Ah, paneer – cheese of joy! The first cheese we learned to make because it wasn’t sold where we lived, and we really missed it. It’s so simple, you don’t even need a video – honestly. The technique is very similar to Weeks 1 and 2, so if you’ve had a go at these you can totally make paneer.
- 1L full-fat milk
- 2 tablespoons lemon juice
- a pinch of salt
- a sieve or colander
- a muslin or cheese cloth
- a tin of something (beans, tomatoes, whatever – from your pantry) or a cheese mould. These are optional – see below. It depends on how you are going to press your cheese.
If you want to make more cheese, add your milk, lemon juice and salt measurements accordingly. The fatter your milk, the more cheese you end up with.
How to make paneer
Pour the milk into a heavy-bottomed pot, stir in your pinch of salt, and bring to a boil. Take it off the heat and stir in the lemon juice. Leave it to stand for 15 mins to give the milk a chance to separate into curds and whey – I keep my teacosy on it during this time.
Line a sieve or colander with a piece of muslin or cheesecloth, and ladle your curds into this with a slotted spoon. When all the curds are in the muslin’ed sieve, gather up your muslin and squeeze out the whey – make sure none of the curds spill out at the top.
Next it’s time to press your curds. There are different ways to do this, and the goal is to get as much of the whey out as you can so that the cheese becomes firm:
1) hang your muslin with the curds in it from your tap – tie a knot in the top of the muslin and leave it to drain.
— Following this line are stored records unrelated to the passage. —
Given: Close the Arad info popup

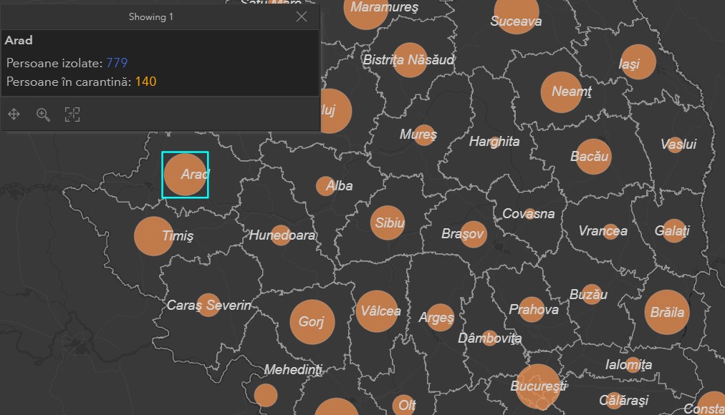Looking at the screenshot, I should click(x=302, y=16).
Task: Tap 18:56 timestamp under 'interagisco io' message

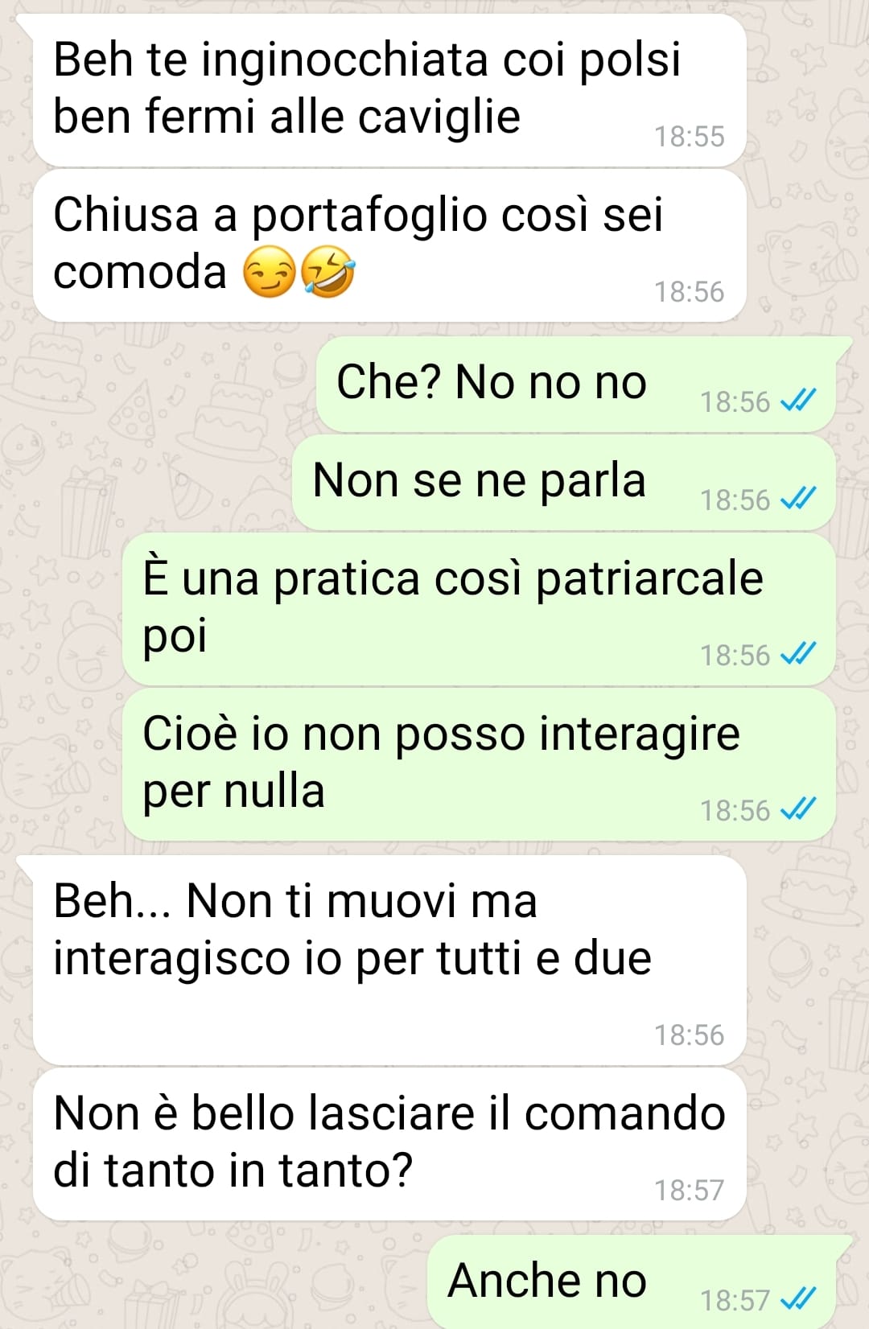Action: pos(689,1035)
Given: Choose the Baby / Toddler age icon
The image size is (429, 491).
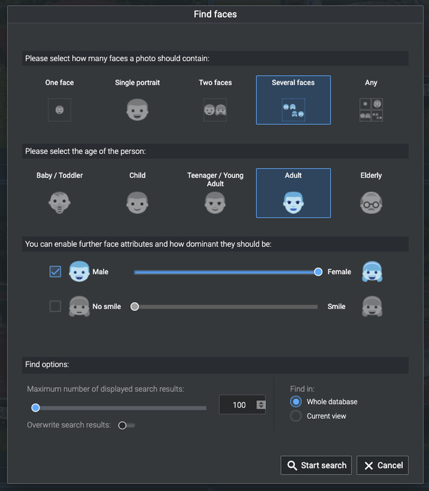Looking at the screenshot, I should pyautogui.click(x=59, y=202).
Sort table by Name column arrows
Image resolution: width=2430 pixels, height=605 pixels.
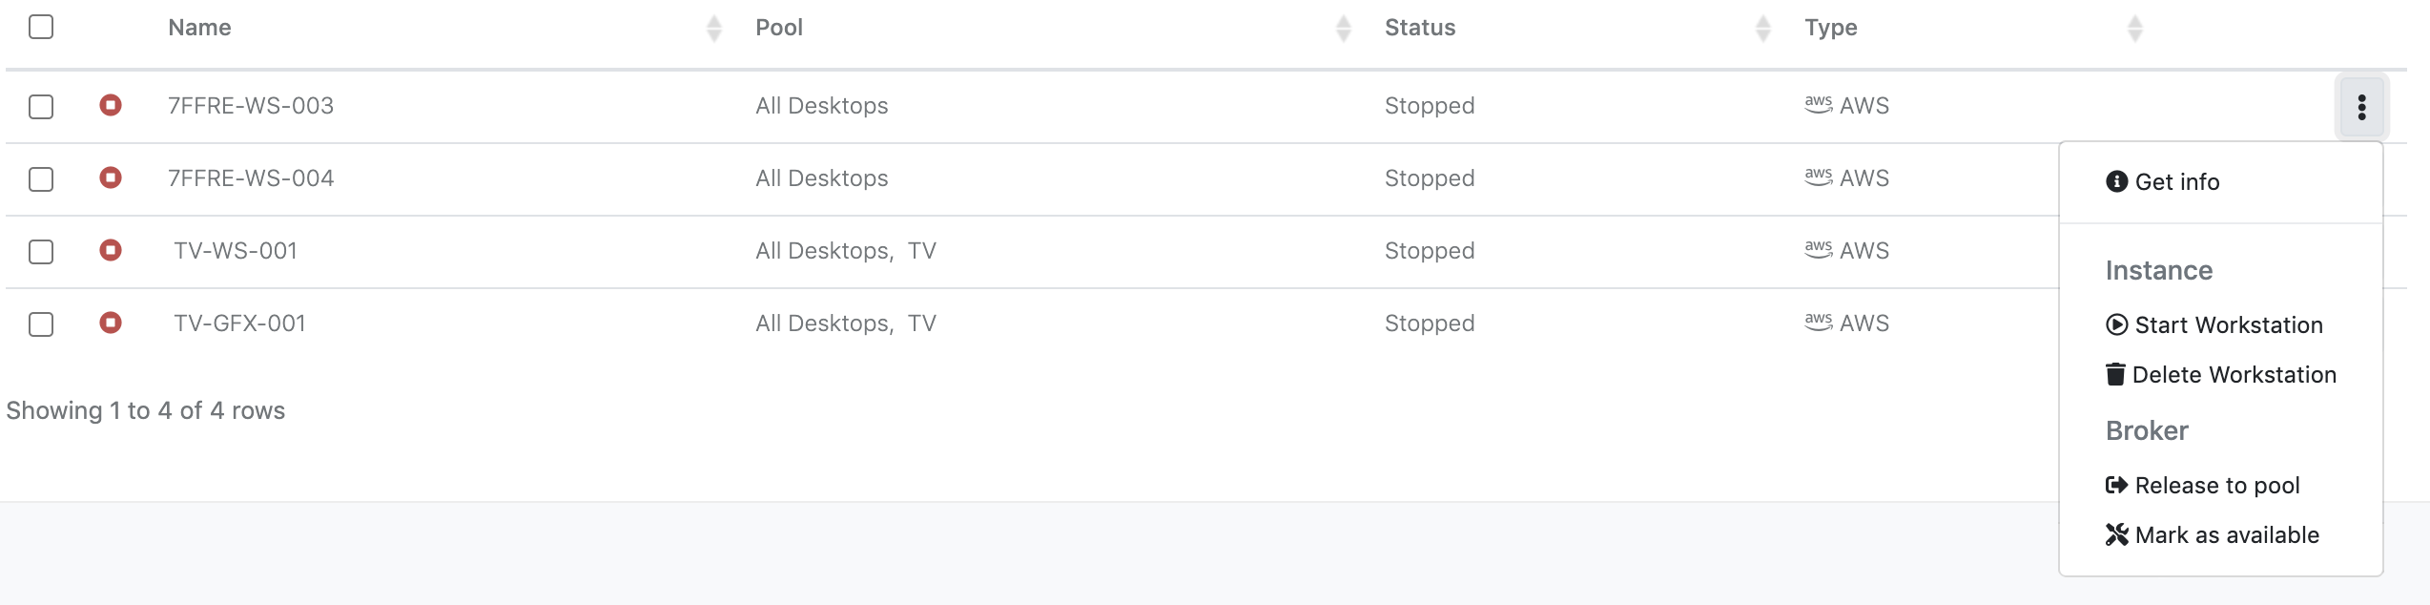click(x=713, y=29)
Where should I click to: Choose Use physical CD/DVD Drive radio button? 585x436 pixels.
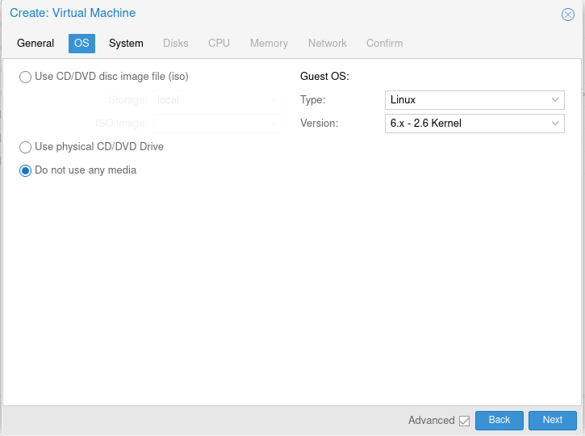pyautogui.click(x=26, y=148)
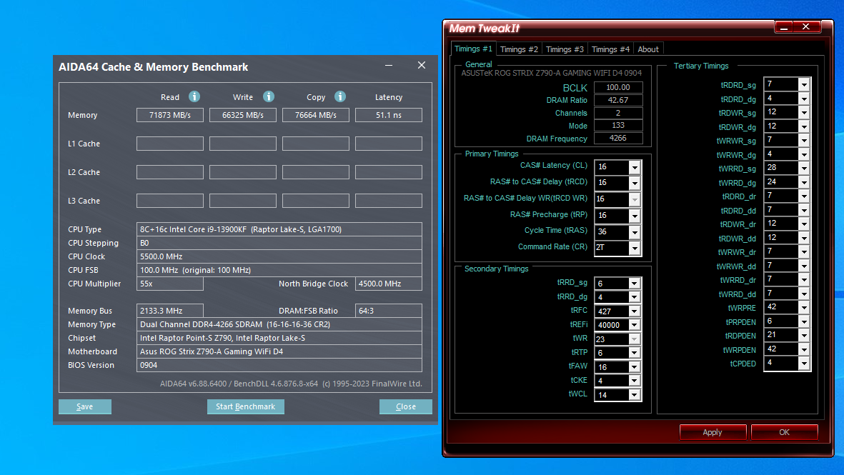Close the AIDA64 window with X icon
The width and height of the screenshot is (844, 475).
(422, 66)
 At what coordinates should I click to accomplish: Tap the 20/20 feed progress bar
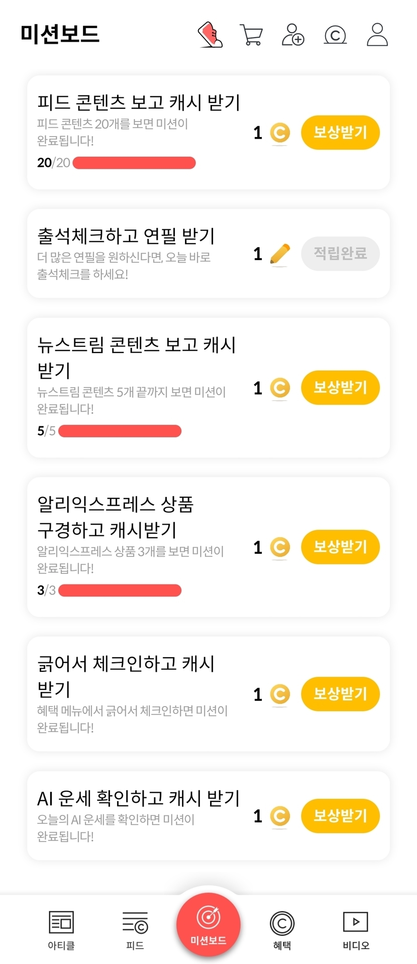(134, 163)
It’s own weight will press the curds.
2) put the muslin with the curds back into the sieve, and weigh it down with something. A plate and a tin of something will work nicely for this
3) decant your curds into a cheese mould (or yoghurt pot with lots of holes poked in), put a bit of parchment paper on top, and weigh it down with a tin of something.
Leave your cheese to be pressed for 15 mins, then put it in the fridge for an hour to set and firm further. If you are going with options 2) or 3) for draining you can move the hole setup to the fridge.
You’re done! You’ve made paneer! You can now eat this, or cook with it.